Amla (Indian Gooseberry) according to various Herbal Sciences.

Updated: Sep 2, 2019

Authored by: Hannes Yahya Korbel (Austria) - Ibn Sina GIHM Student

Amla (Indian Gooseberry)

Botanical names and classification:

Binominal name: Emblica officinalis GAERTN.

Syn: Phyllanthus emblica (L.)

Order: Malphigales

Family: Phyllanthaceae / Euphorbiaceae

Genus: Phyllanthus

Species: Phyllanthus emblica

According to earlier classification the Phyllanthaceae familiy had the status of a subfamily Phyllanthoideae, within the family of Euphorbiaceae.


Common, vernacular names:

English: Indian gooseberry; Emblic Myrobalan

Sanskrit: Amla; Amalaki; Dhatri-phala

Hindi: Amla

Urdu: Amla

Arabic: Amlaj

Persian: Amala, Amuleh

Chinese: Yu-gan-zi


Most of the names in non european languages are derived from the sanskrit term for sour taste - amla, which describes one of the main features of this fruit.

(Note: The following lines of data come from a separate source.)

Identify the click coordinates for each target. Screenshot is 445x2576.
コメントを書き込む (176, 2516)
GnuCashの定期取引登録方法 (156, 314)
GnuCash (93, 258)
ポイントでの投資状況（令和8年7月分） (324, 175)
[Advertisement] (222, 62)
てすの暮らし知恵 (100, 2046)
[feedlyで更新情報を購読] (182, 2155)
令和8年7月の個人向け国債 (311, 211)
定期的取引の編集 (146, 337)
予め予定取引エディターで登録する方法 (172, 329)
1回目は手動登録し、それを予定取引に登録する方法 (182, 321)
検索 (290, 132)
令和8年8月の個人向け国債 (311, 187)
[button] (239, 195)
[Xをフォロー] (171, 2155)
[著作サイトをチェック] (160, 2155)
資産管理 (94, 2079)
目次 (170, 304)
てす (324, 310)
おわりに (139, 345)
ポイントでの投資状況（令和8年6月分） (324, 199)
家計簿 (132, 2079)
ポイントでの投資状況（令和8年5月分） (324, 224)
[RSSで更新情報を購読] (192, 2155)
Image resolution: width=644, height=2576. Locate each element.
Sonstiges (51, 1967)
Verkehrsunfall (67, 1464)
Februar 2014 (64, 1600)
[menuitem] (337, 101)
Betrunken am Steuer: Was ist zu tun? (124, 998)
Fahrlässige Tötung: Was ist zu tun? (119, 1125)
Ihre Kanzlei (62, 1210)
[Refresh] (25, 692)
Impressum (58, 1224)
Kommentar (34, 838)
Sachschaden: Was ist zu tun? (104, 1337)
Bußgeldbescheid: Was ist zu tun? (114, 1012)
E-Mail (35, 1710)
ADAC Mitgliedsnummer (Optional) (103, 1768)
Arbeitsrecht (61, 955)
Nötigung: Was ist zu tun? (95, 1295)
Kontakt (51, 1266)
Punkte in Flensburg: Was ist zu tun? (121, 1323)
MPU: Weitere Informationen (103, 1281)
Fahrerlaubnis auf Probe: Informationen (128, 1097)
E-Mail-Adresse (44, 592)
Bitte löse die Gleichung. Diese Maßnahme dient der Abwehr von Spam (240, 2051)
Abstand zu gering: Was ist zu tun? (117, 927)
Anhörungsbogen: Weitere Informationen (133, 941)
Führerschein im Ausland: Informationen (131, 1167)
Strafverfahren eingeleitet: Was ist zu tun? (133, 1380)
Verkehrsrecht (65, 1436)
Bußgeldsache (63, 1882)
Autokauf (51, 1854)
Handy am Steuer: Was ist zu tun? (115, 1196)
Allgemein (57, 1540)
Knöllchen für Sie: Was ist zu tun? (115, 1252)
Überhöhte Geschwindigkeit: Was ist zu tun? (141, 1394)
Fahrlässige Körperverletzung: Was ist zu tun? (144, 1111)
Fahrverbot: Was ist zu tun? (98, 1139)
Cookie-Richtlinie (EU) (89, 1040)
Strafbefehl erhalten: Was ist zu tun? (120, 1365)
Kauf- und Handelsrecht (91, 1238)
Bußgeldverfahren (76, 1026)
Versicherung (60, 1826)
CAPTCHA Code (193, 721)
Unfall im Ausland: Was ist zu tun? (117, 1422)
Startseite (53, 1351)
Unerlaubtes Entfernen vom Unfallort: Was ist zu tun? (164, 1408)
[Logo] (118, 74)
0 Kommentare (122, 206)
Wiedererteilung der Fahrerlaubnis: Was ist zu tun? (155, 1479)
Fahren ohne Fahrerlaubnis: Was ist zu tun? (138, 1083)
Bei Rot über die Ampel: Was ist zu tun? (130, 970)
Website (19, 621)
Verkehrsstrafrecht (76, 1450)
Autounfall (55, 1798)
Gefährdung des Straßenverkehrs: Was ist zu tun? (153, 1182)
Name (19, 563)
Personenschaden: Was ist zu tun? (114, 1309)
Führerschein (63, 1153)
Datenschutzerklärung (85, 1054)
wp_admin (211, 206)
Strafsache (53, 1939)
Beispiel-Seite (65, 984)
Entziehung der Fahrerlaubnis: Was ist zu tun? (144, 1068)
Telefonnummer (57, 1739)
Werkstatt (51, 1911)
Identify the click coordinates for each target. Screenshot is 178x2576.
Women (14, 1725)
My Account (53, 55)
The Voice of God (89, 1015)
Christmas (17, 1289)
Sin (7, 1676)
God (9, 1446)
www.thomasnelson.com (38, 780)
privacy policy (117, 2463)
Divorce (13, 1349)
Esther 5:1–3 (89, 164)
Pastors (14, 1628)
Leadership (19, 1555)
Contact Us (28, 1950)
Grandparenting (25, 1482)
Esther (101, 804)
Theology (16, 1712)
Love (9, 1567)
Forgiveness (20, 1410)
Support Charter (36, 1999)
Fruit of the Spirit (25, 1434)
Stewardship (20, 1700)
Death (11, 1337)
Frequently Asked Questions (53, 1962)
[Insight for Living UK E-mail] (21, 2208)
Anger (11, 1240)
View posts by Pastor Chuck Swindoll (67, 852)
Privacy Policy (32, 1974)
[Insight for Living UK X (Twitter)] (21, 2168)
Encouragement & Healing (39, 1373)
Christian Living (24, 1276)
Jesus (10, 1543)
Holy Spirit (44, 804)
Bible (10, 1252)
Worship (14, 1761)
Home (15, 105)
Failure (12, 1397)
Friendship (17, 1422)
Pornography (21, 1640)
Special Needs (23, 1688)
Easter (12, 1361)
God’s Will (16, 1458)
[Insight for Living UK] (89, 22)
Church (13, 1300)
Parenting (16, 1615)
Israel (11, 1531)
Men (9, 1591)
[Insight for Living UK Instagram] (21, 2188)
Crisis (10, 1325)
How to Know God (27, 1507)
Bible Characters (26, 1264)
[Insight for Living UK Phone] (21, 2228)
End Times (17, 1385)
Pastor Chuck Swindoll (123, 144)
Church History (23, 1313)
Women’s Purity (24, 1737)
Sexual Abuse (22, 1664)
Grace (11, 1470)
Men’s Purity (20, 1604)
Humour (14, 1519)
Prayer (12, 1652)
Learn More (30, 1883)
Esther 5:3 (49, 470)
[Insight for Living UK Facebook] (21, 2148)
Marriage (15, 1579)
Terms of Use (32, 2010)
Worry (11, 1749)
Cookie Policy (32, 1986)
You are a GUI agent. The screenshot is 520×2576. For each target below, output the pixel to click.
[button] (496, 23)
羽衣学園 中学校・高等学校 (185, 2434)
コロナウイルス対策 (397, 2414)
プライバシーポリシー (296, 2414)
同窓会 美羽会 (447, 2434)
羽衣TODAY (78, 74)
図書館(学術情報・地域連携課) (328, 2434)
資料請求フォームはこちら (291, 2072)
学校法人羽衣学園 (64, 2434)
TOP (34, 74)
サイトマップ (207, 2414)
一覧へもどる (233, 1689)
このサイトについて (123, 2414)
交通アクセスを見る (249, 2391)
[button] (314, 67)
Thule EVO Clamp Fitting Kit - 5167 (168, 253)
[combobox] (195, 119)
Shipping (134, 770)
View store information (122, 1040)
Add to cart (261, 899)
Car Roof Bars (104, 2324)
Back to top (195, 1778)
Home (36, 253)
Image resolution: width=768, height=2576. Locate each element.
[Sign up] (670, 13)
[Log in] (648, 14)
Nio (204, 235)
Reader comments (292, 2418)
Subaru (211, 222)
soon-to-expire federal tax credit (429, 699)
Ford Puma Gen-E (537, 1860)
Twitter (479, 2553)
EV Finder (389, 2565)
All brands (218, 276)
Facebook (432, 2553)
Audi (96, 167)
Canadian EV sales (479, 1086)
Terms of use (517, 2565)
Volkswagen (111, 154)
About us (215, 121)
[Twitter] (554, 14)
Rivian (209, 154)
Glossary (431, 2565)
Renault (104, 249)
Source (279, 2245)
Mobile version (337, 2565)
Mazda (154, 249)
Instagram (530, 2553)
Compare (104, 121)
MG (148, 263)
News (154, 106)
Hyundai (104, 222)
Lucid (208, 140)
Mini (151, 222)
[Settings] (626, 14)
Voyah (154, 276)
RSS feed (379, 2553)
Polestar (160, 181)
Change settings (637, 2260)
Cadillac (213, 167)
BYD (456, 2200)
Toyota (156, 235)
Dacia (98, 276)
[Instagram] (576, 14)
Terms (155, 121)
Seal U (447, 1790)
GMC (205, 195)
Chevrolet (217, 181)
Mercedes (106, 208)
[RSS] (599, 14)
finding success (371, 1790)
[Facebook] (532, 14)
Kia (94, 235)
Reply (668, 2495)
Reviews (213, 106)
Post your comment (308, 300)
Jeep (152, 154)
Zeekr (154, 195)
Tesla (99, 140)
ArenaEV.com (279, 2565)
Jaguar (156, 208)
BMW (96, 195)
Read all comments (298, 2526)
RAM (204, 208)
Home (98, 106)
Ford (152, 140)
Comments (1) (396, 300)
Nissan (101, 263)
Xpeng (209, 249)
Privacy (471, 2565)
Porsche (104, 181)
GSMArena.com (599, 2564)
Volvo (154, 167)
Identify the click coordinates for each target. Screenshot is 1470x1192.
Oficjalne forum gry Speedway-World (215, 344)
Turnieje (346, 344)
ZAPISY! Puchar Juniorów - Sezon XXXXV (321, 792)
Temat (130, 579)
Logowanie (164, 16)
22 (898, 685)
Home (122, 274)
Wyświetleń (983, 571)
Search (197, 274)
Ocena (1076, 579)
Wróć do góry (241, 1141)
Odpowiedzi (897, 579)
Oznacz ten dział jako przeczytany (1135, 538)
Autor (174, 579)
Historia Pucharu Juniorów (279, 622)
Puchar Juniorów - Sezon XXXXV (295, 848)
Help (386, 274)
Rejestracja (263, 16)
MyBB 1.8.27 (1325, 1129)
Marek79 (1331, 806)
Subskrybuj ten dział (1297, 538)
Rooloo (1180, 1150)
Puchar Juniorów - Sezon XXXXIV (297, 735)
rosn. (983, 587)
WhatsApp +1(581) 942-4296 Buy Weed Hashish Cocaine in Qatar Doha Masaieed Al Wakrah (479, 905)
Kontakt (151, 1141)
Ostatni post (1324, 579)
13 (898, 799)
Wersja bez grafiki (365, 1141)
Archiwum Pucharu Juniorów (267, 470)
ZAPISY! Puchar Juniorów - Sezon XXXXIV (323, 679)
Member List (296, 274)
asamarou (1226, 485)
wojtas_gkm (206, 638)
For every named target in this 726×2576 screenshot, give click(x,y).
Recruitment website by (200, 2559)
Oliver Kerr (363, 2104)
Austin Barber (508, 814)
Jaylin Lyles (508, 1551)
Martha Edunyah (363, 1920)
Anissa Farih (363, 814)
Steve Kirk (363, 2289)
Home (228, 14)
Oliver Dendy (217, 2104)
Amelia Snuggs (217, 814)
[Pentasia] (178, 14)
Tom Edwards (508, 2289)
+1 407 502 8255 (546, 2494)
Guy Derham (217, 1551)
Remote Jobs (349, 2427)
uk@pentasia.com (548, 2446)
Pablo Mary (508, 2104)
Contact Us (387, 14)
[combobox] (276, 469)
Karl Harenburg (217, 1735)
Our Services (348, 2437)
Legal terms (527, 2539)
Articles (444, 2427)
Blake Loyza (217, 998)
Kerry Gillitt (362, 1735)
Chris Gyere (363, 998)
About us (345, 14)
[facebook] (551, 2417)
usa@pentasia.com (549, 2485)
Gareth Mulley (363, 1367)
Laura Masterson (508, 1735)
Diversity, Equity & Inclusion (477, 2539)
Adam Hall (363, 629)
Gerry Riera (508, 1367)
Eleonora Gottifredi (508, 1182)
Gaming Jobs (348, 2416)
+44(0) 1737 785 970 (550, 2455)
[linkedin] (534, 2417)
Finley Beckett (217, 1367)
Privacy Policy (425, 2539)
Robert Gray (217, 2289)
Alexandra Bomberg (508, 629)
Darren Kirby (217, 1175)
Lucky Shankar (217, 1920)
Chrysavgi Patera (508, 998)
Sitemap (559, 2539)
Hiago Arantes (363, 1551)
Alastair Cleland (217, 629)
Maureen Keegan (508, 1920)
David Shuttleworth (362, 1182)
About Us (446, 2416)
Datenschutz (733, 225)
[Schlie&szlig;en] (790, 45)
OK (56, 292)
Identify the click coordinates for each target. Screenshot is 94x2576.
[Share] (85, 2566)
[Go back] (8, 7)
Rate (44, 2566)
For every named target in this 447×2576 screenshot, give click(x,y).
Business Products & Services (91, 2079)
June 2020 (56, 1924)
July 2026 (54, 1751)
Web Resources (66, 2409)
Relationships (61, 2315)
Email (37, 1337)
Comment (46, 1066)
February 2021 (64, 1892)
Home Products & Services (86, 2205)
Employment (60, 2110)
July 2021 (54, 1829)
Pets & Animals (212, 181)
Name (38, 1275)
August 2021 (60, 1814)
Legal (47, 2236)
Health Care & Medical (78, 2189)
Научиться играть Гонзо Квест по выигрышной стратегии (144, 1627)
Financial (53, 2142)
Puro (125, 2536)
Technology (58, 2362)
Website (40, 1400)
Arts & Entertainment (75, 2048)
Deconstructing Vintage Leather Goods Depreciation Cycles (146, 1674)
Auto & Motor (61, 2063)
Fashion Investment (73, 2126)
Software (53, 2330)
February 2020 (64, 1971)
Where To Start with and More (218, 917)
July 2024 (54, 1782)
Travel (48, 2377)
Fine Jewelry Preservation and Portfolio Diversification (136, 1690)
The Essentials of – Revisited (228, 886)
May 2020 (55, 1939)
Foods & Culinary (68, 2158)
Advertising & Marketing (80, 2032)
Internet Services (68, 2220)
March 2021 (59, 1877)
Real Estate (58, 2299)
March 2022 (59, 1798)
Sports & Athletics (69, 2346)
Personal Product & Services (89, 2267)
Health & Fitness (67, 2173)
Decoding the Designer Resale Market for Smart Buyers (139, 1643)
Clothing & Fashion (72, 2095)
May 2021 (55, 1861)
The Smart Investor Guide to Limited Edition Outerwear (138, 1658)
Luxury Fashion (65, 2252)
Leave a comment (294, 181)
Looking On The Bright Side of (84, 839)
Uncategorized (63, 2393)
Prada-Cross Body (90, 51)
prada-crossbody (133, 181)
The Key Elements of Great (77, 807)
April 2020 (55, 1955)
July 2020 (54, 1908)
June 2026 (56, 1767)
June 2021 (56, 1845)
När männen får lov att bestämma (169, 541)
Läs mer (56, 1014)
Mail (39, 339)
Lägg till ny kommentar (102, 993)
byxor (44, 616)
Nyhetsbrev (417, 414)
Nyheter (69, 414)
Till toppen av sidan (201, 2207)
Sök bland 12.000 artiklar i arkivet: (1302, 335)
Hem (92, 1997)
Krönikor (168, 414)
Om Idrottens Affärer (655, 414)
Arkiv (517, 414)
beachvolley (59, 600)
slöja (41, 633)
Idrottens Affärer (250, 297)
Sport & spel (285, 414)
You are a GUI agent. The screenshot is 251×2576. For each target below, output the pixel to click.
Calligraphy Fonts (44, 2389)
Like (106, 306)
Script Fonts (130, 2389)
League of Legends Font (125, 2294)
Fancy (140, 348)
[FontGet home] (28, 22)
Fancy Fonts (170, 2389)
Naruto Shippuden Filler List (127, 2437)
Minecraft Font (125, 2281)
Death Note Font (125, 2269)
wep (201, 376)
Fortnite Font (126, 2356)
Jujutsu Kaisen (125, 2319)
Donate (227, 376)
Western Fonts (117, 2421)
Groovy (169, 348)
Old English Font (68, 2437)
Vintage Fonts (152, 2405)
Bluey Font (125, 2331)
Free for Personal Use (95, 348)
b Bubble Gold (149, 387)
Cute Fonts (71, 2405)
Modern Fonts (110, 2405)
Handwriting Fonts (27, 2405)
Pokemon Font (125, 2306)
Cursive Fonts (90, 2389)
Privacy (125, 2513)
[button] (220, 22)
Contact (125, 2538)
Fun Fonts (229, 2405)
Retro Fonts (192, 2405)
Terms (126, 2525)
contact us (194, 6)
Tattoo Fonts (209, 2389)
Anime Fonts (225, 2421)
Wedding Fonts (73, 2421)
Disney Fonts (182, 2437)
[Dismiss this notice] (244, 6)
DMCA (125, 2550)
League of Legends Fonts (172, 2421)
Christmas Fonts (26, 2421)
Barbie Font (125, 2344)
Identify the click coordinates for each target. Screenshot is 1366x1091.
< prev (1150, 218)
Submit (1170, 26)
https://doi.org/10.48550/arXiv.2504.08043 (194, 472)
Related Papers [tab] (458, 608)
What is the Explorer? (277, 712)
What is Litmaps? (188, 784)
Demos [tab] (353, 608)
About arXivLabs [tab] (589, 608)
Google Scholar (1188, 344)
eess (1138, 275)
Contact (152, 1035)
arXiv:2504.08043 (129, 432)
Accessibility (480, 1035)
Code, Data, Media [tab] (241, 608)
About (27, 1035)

Botanical description and natural habitat:


Natural habitat is the Indian subcontinent, also reaching from Uzbekistan, central asia, china and south east asia till malaysia, indonesia and the philippines.


Amla is a medium deciduous tree with greenish grey or red bark peeling off in scales. The leaves are pinnate, distichously close-set, linear oblong, obtuse. Flowers densely fascicled along the branchlets, yellowish; males on slender pedicles, females sub-sessile. The fruit is a berry, depressed globose, succulent, yellowish, green or pink when ripe, obscurely six-lobed, the seeds are six lobed as well.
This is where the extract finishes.